--- TEXT UNDER STUDY ---
* * *

It’s a Date!

Aztec Calendar Stone

Aztec Stone Calendar. Courtesy of Cornell University Library

Several readers of this blog have complained that I forget to include dates in my blog posts.  It’s a fair cop.

It’s not that I don’t know historical dates.  (Okay, sometimes I don’t know the exact date, but I know where to look it up.)

I even agree that dates are valuable, taken in small doses. (But don’t get me started on the over-reliance on memorizing dates in high school history classes.  It’s called hi-STORY, not chronology.)

I just don’t think about dates much.  Like many historians I know, I tend to think about events, people, and ideas in context instead of pegged to a date.  Ask me about the War of 1812 and I want to talk about troubles on the western frontier, the Napoleonic Wars,  and differing ideas of citizenship, not the fact that it happened in–oh, bad example.

* * *

--- INFORMATION ---
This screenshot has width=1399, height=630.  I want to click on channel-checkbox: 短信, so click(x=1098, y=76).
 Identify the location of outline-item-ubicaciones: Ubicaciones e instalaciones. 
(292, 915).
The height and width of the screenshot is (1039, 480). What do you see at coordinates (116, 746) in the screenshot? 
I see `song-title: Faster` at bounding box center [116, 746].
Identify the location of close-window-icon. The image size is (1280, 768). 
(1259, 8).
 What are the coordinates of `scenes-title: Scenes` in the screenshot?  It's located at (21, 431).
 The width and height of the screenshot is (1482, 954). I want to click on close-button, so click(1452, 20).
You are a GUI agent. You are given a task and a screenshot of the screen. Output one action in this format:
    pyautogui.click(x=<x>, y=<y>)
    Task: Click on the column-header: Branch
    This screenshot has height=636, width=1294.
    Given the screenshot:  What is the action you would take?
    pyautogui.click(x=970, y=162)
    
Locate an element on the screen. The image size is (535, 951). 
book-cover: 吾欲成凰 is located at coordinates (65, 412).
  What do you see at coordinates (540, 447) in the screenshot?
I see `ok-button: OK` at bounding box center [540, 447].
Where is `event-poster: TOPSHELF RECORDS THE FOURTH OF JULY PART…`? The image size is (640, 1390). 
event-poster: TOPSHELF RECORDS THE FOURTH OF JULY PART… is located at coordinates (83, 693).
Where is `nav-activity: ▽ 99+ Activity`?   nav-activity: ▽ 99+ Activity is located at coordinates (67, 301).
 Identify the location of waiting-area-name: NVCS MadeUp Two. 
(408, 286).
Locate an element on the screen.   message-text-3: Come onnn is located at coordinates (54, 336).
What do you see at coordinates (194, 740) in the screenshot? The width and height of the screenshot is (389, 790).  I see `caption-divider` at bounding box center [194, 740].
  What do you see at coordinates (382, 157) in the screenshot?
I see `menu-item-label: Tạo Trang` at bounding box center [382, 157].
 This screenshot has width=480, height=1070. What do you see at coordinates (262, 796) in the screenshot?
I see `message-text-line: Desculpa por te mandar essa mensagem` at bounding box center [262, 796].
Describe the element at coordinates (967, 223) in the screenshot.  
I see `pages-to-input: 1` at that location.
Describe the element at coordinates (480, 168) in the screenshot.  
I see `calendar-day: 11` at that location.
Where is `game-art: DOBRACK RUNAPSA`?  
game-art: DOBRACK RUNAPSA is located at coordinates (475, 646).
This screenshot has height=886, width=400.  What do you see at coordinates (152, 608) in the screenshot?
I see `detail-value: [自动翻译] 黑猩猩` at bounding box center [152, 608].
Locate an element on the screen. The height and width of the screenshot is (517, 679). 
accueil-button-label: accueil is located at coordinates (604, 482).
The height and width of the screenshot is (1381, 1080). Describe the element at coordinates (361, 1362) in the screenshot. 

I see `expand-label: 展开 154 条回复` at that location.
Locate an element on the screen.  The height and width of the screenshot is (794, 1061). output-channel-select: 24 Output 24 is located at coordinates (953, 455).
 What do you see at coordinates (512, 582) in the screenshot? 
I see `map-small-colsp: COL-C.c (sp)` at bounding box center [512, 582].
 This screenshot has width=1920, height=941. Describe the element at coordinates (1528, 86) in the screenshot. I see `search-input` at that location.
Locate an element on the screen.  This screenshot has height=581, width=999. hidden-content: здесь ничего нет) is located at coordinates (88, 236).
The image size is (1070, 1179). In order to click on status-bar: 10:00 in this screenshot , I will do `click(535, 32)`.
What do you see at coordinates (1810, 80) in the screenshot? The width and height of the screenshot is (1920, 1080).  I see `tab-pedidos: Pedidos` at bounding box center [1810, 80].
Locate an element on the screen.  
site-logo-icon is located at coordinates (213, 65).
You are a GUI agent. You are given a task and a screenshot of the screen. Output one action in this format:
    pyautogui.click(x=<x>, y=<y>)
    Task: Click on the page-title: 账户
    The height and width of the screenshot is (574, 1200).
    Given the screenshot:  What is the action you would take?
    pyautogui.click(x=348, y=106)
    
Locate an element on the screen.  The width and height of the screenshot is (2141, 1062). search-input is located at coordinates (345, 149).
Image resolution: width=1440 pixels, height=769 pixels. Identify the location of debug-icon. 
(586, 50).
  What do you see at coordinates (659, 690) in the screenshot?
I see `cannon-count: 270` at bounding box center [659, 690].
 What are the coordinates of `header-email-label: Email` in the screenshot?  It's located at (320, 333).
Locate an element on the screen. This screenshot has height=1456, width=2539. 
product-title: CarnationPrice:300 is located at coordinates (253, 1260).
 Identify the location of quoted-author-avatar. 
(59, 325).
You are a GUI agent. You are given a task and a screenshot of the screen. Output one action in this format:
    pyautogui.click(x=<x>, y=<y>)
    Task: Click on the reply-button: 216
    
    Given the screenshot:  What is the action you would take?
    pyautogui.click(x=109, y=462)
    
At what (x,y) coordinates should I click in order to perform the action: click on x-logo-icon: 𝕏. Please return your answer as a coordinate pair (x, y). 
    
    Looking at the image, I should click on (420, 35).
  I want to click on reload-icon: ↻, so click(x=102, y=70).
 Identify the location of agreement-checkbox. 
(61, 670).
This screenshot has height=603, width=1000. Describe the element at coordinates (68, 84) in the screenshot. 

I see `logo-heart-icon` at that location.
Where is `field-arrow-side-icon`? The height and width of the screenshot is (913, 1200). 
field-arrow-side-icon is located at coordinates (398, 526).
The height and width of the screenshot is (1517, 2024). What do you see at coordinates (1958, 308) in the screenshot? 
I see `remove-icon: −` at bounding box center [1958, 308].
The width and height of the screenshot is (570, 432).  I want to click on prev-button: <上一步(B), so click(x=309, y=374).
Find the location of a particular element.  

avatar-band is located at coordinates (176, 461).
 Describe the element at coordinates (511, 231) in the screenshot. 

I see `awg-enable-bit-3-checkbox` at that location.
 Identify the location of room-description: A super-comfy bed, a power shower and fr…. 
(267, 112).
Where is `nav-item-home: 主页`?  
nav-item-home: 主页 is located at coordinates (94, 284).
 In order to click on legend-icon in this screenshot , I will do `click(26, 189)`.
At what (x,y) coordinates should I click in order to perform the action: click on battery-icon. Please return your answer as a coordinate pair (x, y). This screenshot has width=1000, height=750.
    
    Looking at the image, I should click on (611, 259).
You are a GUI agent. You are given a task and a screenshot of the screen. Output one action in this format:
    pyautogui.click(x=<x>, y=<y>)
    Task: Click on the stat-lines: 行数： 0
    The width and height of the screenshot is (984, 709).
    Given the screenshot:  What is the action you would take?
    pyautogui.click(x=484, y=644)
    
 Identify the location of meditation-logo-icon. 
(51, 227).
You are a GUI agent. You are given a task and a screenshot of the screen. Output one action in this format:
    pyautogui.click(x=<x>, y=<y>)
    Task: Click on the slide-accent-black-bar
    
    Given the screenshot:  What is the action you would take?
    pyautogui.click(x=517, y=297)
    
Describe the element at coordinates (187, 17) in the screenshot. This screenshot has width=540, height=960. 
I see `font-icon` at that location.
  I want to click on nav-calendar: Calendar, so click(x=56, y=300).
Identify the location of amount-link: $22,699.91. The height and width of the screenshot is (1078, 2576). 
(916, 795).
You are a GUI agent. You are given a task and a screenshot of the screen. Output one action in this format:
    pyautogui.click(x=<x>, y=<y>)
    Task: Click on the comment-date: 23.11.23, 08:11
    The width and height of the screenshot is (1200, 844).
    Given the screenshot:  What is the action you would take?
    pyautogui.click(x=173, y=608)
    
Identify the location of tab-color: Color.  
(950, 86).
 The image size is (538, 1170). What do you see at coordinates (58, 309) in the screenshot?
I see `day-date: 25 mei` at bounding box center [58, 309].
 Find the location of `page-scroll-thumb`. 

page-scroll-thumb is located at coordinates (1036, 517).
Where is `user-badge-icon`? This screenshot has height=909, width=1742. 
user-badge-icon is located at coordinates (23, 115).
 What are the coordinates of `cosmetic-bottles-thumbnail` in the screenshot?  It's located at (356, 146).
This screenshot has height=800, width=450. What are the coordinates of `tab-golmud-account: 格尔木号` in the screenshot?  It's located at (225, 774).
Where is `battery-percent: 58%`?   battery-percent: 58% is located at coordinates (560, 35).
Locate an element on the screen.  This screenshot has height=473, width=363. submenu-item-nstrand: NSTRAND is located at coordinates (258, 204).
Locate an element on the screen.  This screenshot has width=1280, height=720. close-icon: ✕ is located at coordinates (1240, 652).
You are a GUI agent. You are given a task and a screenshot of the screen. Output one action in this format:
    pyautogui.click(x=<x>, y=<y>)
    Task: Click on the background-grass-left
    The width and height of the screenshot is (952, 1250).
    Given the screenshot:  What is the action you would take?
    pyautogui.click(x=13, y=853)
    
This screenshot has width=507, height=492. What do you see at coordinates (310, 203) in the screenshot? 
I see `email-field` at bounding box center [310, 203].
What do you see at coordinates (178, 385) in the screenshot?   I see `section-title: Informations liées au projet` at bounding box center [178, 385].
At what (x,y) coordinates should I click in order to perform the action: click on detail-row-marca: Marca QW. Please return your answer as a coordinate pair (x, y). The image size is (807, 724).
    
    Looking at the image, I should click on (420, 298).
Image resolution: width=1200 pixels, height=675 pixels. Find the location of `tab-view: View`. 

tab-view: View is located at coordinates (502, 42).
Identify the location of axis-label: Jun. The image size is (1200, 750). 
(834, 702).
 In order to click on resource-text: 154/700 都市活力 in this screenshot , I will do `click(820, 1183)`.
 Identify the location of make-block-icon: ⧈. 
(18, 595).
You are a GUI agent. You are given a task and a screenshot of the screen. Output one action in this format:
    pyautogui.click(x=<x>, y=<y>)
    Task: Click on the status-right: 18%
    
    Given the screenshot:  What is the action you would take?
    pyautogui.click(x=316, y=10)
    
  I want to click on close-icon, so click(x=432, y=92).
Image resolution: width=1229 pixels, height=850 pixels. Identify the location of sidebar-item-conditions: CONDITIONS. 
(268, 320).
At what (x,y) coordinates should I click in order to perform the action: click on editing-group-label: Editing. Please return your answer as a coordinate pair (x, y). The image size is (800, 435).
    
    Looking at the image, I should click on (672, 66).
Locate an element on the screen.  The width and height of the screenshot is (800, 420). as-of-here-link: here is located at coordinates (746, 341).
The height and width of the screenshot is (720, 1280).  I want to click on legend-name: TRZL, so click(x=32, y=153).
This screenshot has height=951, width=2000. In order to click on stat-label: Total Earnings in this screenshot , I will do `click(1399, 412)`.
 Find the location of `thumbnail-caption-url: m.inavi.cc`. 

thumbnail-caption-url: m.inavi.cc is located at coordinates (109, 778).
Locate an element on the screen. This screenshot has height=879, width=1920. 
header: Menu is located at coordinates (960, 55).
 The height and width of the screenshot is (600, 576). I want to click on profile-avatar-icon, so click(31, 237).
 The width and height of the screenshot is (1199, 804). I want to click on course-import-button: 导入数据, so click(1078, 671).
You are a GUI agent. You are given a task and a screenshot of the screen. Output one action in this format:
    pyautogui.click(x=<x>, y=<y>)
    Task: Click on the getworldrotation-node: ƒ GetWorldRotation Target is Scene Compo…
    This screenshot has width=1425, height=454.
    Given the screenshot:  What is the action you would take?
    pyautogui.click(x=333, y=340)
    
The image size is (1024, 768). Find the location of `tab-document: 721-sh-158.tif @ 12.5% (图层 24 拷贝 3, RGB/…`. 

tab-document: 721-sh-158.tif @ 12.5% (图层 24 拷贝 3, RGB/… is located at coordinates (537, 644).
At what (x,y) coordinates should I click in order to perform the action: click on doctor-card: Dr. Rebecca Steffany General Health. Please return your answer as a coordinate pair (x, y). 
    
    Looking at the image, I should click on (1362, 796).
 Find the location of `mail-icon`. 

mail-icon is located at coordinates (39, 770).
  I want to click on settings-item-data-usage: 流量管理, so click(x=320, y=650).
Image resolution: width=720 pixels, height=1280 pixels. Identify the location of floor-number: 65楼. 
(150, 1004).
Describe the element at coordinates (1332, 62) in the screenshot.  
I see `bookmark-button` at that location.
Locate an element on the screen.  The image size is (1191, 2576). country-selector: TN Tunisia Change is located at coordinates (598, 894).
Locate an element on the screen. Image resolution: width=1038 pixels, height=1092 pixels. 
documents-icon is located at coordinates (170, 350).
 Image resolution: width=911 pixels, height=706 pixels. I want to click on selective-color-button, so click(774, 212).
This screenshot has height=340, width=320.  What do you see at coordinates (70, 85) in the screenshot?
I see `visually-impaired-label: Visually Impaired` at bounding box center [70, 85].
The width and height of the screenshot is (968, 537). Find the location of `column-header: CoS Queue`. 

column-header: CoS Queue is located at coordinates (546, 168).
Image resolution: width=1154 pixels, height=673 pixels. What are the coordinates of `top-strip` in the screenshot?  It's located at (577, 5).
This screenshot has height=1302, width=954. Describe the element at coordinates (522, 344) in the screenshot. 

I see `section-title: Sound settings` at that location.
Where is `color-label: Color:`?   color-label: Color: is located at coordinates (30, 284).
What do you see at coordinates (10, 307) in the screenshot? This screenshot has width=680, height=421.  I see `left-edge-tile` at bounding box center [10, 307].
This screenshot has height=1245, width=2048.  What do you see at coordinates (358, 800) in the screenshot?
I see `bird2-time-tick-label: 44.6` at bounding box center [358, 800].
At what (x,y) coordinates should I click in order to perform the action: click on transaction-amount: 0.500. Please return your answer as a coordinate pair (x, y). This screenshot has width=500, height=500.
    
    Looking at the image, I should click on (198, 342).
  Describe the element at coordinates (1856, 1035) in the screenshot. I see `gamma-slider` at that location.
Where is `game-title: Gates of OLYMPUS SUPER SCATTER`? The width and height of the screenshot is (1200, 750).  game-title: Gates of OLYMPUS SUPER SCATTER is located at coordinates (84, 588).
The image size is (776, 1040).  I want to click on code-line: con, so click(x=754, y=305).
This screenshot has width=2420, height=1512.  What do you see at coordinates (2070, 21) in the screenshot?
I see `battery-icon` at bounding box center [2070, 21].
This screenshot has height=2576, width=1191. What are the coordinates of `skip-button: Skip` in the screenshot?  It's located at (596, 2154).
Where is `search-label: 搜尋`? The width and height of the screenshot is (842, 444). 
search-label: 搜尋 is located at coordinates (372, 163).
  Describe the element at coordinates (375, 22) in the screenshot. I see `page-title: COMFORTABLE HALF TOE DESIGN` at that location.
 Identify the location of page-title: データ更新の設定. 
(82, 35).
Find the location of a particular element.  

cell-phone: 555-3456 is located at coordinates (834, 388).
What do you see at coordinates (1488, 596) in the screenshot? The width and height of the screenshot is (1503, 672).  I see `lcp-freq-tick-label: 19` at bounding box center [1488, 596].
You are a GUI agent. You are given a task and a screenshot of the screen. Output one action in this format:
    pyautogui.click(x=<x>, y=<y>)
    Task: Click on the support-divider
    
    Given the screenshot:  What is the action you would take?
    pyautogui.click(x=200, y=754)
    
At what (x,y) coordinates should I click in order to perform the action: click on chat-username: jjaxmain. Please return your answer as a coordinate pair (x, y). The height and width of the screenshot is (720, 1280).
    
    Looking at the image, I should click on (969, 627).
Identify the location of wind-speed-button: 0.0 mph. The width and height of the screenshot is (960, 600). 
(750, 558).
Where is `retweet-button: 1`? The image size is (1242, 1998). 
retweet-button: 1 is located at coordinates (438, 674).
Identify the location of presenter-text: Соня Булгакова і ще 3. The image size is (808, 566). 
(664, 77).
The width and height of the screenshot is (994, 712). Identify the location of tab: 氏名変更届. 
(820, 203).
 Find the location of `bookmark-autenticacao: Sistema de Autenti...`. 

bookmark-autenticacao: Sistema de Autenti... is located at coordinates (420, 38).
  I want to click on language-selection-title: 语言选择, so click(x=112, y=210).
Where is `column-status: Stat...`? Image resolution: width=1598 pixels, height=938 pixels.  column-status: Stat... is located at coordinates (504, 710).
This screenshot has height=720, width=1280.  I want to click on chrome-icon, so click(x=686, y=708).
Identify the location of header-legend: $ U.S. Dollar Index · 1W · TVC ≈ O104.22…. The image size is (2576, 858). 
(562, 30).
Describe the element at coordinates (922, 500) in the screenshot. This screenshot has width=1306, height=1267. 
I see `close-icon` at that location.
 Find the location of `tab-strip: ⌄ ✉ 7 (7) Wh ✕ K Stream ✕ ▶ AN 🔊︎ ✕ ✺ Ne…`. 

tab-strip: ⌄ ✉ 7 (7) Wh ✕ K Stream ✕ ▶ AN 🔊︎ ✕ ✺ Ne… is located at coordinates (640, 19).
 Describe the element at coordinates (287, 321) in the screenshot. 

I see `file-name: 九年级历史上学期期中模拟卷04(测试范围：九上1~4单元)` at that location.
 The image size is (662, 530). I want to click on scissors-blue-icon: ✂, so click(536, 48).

* * *

--- QUESTIONS ON THE MATERIAL ---
A: Answer these questions about the blog post above the records:
(i) According to the image caption, who provided the picture of the Aztec calendar stone?
(ii) What have several readers of the blog complained about?
(iii) Which three topics does the writer want to talk about when asked about the War of 1812?
B: Transcribe the blog post above the records. Begin at the words "I even agree" and stop after "in–oh, bad example.".

--- RESPONSES ---
A:
(i) Cornell University Library.
(ii) That the writer forgets to include dates in the blog posts.
(iii) Troubles on the western frontier, the Napoleonic Wars, and differing ideas of citizenship.

B:
I even agree that dates are valuable, taken in small doses. (But don’t get me started on the over-reliance on memorizing dates in high school history classes.  It’s called hi-STORY, not chronology.)

I just don’t think about dates much.  Like many historians I know, I tend to think about events, people, and ideas in context instead of pegged to a date.  Ask me about the War of 1812 and I want to talk about troubles on the western frontier, the Napoleonic Wars,  and differing ideas of citizenship, not the fact that it happened in–oh, bad example.